“Qatar has made a shock decision to quit Opec after 57 years of membership,” say Simeon Kerr and Anjli Raval in the Financial Times. The small Gulf state says the move will allow it to concentrate on gas production. Qatar, the world’s biggest exporter of liquefied natural gas, has been boycotted by some of its Arab neighbours over allegations that it funds terrorism. So its departure might tell us more about the geopolitical climate in the Middle East than the direction of the oil price.
Qatar’s influence on Opec always looked limited in any case. It’s “Opec’s 11th biggest oil producer so is one of the smallest in the cartel, comprising less than 2% of Opec’s output”, says the BBC. Opec and Russia have been contemplating a small cut to production to shore up an oil price that’s fallen off a cliff in the past few weeks, from $87 a barrel in early October to $61 in November.

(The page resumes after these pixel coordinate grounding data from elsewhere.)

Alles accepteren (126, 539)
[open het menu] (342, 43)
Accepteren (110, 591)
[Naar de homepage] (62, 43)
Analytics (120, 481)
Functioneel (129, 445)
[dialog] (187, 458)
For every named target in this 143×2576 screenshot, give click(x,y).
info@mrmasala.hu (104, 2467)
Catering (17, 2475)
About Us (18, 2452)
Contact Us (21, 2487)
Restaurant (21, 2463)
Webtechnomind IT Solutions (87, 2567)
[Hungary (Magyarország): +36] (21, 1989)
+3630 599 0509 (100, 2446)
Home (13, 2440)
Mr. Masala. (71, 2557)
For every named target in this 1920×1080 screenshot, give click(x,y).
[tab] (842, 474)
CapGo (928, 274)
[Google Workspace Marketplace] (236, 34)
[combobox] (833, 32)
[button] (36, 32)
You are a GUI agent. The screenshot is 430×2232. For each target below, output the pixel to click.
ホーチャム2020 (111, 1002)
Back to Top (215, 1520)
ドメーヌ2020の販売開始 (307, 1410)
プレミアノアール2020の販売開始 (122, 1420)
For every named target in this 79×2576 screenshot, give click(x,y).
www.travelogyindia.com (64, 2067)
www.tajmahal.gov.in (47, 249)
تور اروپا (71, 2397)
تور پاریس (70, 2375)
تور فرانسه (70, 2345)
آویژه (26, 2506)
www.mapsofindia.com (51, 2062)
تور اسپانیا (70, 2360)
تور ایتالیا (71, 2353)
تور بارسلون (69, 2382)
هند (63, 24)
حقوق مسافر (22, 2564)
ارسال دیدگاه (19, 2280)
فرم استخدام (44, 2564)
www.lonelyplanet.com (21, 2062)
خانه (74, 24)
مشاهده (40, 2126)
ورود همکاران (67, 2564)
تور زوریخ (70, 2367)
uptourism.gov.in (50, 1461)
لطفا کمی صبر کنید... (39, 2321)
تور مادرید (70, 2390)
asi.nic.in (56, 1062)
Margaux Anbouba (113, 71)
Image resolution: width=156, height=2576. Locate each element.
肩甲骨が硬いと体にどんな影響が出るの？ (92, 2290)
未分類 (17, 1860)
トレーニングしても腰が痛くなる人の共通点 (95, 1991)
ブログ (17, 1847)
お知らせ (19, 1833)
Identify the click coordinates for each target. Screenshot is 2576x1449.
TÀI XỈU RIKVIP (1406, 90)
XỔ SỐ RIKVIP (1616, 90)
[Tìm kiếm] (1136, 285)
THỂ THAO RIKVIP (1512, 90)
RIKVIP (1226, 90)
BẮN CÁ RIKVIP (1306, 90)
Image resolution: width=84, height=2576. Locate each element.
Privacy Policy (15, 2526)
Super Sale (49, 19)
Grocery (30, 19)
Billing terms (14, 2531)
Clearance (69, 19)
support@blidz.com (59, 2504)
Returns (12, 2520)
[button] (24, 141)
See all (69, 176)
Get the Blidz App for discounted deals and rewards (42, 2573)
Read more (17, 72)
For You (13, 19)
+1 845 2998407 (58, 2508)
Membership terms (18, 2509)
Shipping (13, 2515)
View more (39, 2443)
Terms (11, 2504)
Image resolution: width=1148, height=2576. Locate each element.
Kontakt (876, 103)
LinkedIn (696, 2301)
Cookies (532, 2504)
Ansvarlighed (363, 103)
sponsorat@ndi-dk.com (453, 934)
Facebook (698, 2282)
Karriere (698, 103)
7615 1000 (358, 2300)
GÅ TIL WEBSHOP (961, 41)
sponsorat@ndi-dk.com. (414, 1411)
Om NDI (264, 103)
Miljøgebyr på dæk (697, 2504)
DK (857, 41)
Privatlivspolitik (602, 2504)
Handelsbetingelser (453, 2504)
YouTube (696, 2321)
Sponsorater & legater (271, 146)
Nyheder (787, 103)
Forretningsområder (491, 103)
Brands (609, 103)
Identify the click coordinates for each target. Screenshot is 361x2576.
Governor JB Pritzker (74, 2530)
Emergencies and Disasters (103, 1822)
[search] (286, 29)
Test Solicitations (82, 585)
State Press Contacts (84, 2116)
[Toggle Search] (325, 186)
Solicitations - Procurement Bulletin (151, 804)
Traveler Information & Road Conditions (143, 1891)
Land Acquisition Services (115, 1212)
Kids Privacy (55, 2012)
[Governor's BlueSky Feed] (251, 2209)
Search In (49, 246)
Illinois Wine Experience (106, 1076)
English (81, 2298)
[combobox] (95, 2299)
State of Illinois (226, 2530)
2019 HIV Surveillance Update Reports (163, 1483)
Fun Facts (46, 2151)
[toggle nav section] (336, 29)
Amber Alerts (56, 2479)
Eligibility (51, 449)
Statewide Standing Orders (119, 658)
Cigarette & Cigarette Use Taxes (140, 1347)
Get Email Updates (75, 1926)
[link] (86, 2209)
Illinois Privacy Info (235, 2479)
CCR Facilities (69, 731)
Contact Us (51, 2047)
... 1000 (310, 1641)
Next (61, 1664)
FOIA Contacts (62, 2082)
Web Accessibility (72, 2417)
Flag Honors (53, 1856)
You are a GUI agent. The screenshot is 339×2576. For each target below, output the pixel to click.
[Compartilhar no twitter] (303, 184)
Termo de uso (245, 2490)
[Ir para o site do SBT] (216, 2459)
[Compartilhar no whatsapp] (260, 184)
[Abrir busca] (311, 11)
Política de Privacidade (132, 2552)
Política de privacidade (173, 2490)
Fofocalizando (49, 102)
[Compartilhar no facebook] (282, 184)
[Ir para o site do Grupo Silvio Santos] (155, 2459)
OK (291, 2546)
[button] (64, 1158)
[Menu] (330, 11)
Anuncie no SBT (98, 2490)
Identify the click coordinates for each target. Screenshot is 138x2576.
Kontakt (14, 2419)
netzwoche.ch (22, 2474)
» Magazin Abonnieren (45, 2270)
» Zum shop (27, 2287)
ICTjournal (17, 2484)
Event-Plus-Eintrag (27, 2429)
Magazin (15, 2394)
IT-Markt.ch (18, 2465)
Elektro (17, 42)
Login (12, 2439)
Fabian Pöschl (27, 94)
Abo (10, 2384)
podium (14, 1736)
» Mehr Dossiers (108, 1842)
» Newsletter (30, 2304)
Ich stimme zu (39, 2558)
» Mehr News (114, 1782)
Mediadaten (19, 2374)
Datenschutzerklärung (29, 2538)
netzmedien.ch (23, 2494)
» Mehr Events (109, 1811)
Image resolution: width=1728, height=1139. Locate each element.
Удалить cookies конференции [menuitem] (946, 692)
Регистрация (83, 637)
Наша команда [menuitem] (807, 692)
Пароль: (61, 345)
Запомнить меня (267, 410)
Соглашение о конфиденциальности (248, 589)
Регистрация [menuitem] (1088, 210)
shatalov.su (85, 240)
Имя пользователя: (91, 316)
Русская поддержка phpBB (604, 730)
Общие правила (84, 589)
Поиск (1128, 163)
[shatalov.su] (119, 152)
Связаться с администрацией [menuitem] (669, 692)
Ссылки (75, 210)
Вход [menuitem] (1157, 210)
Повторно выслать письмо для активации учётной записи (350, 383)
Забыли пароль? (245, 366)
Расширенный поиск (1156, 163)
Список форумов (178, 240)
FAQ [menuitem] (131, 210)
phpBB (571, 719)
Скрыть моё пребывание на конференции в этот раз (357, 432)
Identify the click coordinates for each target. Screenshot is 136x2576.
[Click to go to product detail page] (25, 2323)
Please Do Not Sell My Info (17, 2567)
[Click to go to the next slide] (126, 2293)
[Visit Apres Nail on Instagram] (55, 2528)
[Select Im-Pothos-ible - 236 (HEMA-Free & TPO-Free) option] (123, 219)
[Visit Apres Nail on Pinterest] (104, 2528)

Opec isn’t as important as it used to be either. It is now only one force in the oil market that faces oversupply while demand is predicted to tail off. Its main problem “is surging production in the US where output, mostly from its southern shale fields, has grown by about two billion barrels per day (bpd) within a year to more than 11.5 million bdp,” says Christopher Johnson on Reuters.
Production from Texas alone eclipsed Iraqi levels in September, says Barclays. Opec will struggle to give the price of oil a significant boost.